It went much better than I thought. Turned on the Macy's Thanksgiving Day parade first thing.

Today my Dad's side of the family got together at my Aunt Connie's. We do every major holiday together, but this was our first one since Grandma passed away. It was tough at times, but we kept the mood light and happy. We also invited some extended family down to join. Grandma would have been so proud, I miss her. I left first, but my Mom told me that my two aunts and Dad cried when they said goodbye. The reality of Grandma's absence hit them. Grief is such an interesting thing, I said a prayer for the Randant family and the Kennedy family, both of whom lost their Dads this year. It is a little comforting to think all three families (mine included) are dealing with loss. Holidays are tough the first year... or so I've heard and am learning.

Then I drove down to San Diego to stay at my parents' for the weekend. It is so nice to be home!!! Ash and I went to Michael's tonight (Thanksgiving sale). Driving home and around the neighborhood on such a beautiful cold night was perfect. And now Sleepless in Seattle is on! What could be better?

Happy Thanksgiving.

Wednesday, November 24, 2010

Thanksgiving inspiration


Thankful for...

"It's so much easier to be happy. It's so much easier to choose to love the things that you have, instead of always yearning for what you're missing, or what it is that you're imagining you're missing. It is so much more peaceful."
my sister
mom
dad
good health
family's good health
coworkers who are friends
paychecks
shelter
music
food
mercy
grace
forgiveness
patience
the hibbard's
sarah & amelia
my grad program
grad school friends
a love of learning
my dog, Lucy
high school memories
my family
mentors
technology
those who encourage me
those who love me
my counselor
prayer
a running car
freedom of religion
my church
electric blankets
laughter
the ocean
family vacations
books
learning to be alone
early mornings
late nights
God's many blessings

(quote).

Thanksgiving Eve


Today, all I can think about is turkey!

Someday, I want to make an entire Thanksgiving meal.

The table will have mini-pumpkins and cookies with people's names on them for place settings (thanks, Ina). I keep thinking about what I would serve with the turkey... canned cranberries (don't hate), stuffing (mom's because hers is the best), mashed potatoes, mac and cheese, broccoli casserole or brussell sprouts (they are all the rage on the Food Network this week), gravy, and rolls. Followed by pumpkin pie and chocolate cream pie (which, for the record, I'm not sure I've ever had, but how amazing does that sound right now?!).
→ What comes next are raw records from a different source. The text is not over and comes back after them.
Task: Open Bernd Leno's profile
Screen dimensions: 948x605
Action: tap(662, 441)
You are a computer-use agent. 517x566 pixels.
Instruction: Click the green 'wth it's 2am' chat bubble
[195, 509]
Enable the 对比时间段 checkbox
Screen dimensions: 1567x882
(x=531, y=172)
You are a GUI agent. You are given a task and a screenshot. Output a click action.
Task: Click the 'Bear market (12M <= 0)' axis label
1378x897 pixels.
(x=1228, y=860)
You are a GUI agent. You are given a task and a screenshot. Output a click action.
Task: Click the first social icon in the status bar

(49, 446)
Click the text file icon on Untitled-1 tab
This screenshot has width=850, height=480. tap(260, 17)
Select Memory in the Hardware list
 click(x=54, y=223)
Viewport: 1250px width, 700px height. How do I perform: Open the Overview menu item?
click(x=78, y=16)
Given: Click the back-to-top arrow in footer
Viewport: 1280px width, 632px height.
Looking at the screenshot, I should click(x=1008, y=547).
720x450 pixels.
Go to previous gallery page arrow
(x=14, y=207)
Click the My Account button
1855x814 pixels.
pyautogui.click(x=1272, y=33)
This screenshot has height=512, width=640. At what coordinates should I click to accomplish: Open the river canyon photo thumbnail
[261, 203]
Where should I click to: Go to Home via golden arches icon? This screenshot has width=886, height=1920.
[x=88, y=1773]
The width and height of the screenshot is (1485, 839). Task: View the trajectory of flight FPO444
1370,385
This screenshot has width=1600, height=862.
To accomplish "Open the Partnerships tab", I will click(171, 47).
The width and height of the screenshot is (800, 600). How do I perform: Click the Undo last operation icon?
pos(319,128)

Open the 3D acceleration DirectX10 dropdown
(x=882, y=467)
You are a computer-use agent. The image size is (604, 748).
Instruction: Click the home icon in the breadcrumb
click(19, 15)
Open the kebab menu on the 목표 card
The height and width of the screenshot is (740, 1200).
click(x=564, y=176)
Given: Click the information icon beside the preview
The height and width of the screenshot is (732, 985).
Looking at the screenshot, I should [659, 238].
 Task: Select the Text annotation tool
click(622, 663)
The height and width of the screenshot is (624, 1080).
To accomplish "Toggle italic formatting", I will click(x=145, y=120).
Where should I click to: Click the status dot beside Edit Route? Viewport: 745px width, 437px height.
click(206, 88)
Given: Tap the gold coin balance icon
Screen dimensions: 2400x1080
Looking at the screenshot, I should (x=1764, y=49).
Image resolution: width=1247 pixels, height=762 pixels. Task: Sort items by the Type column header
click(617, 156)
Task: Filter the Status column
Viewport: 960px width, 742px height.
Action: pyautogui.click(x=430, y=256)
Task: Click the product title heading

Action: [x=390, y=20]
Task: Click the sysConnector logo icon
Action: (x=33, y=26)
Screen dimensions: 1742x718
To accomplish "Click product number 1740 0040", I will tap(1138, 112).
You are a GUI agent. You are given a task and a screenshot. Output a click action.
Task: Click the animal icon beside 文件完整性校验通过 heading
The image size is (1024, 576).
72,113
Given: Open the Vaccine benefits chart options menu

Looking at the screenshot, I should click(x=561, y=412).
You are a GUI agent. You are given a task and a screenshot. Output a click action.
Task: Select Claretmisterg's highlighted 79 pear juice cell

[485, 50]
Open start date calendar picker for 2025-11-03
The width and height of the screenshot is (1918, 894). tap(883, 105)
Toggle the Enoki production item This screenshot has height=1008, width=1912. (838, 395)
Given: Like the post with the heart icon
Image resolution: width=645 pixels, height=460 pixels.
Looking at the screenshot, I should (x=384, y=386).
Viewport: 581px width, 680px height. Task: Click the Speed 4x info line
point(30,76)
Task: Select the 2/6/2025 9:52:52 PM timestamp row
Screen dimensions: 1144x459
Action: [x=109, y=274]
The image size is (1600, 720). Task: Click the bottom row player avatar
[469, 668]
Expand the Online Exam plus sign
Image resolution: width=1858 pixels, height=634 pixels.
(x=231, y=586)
Ah, Thanksgiving, a time to be thankful for sweatpants.

(photo).

Sunday, November 21, 2010

Where I'll be...

Buried in my capstone...


I will probably be absent from blogging for the next week and a half. Maybe I should say I'll hopefully be absent, because that will mean I am actually working on my capstone project... or watching reality TV... did I mention I'm hoping?

I am finishing my last semester in grad school and will graduate in December (but my last class actually finishes the end of January). So, until Dec. 2nd when I have my final presentation I will be finishing my capstone project which is a research paper on women in leadership (and a final presentation).

Pray for me.

Saturday, November 20, 2010

Culture: Pop

1. Bristol Palin is in the DWTS finals!


I am so happy about this. I have a soft spot for Bristol, okay maybe for the Palin's in general, and I also love Mark Ballas (her dancing pro). I can't believe the attention Bristol's success is getting in the media. It is honestly ridiculous. The liberal media wants you to believe that there is a conspiracy theory to keep Bristol on DWTS. This is outrageous for so many reasons, one being DWTS wouldn't do that. The show is insanely successful even without all this hoopla. Also, ABC is a liberal media outlet, so there is no way they would be in cahoots with Sarah Palin. I also don't understand how people can keep asking "how is she still there? Everyone hates her." Newsflash: people don't hate her, or she wouldn't have been voted into the finals.

2. Eva Longoria and Tony Parker are getting divorced.

Seriously? Who would cheat on her or even think about cheating on her? Eva is gorgeous.

3. Ryan Reynolds as People's Sexiest Man

Speaking of good looking. Excellent choice. Handsome, funny, and down to earth = perfect combination.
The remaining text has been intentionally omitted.